#### AIM OF THE EXERCISE
Check each line of the entries below for the string "dropdown"; copy every line where it appears.

#### RECORDS FOR THE TASK
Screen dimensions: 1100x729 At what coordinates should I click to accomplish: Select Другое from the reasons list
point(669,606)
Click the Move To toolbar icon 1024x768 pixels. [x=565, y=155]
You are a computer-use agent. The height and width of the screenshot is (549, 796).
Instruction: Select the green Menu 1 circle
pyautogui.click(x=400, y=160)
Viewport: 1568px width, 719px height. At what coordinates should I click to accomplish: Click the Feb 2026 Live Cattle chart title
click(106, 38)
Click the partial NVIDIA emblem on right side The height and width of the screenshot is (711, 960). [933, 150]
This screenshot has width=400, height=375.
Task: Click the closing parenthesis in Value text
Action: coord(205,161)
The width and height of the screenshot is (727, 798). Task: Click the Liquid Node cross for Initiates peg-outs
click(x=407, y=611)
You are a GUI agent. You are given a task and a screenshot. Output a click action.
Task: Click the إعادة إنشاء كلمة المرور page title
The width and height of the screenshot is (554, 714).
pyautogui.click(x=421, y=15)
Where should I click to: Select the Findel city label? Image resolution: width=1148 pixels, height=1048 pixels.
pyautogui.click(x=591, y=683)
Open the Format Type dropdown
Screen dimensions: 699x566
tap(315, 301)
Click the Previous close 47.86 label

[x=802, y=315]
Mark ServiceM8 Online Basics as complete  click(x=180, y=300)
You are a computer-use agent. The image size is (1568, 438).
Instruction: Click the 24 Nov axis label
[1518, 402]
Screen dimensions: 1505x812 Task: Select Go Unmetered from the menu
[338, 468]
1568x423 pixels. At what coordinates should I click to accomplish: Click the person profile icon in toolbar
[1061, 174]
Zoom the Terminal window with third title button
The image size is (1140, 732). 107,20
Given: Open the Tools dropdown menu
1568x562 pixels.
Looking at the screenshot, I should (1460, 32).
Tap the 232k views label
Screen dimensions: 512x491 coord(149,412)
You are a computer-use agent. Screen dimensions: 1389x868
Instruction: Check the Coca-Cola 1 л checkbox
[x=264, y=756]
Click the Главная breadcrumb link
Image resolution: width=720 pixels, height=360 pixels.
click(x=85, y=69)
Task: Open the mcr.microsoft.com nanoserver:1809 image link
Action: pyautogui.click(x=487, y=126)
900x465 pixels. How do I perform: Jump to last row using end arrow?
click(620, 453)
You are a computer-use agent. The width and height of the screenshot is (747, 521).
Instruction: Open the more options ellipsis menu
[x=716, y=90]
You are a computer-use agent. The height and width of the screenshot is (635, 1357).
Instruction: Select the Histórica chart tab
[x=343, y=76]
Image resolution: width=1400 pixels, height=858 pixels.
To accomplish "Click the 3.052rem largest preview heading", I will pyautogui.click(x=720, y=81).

#### TASK OUTPUT
Open the Format Type dropdown
Given: Open the Tools dropdown menu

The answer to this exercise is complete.